E o que esta série tem a ver com o Brasil se nem havia sido criada aqui? O paralelo que traço parte do cenário realista pressagiado por uma professora de português que tive, aos catorze anos, ao afirmar diante dos alunos em uma de suas digressões: “Vocês vão ver cada coisa lá fora...”. Nunca mais esqueci este alerta. Ele teve impacto. A escola é um ambiente de harmonia artificial entre fantasia e realidade. Mais ainda na infância. O que prescrevem as apostilas são frases soltas sobre um mundo em conflito permanente.
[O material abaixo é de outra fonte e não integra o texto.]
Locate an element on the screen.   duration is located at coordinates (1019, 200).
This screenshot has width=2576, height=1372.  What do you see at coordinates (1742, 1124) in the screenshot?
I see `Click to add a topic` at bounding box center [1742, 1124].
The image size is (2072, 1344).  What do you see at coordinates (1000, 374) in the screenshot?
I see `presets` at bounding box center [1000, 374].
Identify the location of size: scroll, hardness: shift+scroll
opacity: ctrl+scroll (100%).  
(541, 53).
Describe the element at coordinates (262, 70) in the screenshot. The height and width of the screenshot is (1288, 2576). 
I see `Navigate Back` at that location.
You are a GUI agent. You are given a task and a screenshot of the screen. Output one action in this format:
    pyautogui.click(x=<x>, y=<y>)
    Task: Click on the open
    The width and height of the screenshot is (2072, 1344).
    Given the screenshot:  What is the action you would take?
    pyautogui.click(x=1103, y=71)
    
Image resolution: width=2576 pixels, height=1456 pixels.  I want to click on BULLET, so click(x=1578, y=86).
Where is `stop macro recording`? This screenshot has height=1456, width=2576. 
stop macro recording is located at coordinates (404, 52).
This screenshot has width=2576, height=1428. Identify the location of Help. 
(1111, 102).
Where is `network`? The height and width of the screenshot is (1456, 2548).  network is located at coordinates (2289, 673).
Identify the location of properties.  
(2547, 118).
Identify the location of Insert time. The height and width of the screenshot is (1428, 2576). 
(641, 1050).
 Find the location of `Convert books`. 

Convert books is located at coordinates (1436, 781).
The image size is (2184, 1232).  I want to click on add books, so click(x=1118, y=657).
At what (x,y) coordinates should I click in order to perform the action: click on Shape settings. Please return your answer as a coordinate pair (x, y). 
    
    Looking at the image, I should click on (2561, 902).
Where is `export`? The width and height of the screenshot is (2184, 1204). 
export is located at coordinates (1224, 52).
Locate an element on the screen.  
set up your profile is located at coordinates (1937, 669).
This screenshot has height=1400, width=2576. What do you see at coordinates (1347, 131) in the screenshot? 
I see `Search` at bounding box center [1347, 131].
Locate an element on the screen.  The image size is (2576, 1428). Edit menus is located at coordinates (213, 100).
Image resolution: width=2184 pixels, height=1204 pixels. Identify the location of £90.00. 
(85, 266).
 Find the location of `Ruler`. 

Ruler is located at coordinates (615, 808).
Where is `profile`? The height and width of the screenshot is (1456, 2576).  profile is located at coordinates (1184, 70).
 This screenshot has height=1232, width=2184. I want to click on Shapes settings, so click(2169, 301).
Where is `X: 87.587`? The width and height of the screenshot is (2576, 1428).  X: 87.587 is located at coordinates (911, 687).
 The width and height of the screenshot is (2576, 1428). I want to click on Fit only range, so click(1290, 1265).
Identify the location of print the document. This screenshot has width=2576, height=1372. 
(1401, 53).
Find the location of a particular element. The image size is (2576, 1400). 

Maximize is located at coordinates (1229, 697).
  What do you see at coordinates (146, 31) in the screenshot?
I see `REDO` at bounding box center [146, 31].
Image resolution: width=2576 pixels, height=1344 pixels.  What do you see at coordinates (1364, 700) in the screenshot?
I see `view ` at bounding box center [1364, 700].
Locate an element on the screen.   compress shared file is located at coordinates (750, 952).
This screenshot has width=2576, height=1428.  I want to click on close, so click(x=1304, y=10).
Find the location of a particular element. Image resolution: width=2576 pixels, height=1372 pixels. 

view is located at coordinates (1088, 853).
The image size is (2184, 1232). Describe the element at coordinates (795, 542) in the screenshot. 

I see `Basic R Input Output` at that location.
A vida lá fora confirma a digressão da minha professora. Penso, entre outras injustiças que se celebram com indiferença, nas desigualdades que assolam o país e no contraste temporal em que vivem os segmentos sociais. Basta percorrer as periferias de cidades médias e grandes para notar a falta de infra-estrutura, o desemprego, o abandono, o significado do racismo e a desinformação. Realiza-se nelas o sonho de possuir carros que há vinte anos somente eram acessíveis a poucos, entre outros bens de consumo que dão a aparência de democratização quando saem de moda e se desvalorizam. Dois mundos que se imbricam.
 
Os avanços tecnológicos e o liame da modernidade tardam para alcançar as maiorias. Um dirige o carro do ano, enquanto outro limpa seu pára-brisa no semáforo e guarda-o contra furtos. A escola privada é para a minoria, enquanto os demais assistem à deterioração da pública, entre outros prejuízos que tem sofrido a garantia coletiva. O sonho de consumo de alguns é praxe para outros. Dizer somente que o Brasil está dividido em regiões é reducionista. O país, em vez, é um arquipélago de vidas que se encontram casualmente, mas não se reconhecem. Os Muppets representam este jogo entre dois universos. Boneco e realidade. Riqueza e pobreza. Inclusão e exclusão.
 
Eu gostava tanto da série, que até me presentearam um boneco do Caco, que é o que tem forma de sapo. O encanto me obrigou a guardá-lo de recordação. Tenho-o até hoje. Porém, o uso excessivo naquele momento, o desgaste do tempo, o reconhecimento da realidade e o desencanto de Caco com o que ia encontrando fê-lo perder os olhos, sofrer uns arranhões, torcer um braço, emagrecer por perder muitas bolinhas de isopor que o preenchiam. O eco da realidade e seu arquipélago o extenuaram. Ainda assim ele resiste. E o Brasil não perde a esperança.

Bruno Peron Loureiro é analista de relações internacionais e latino-americanista.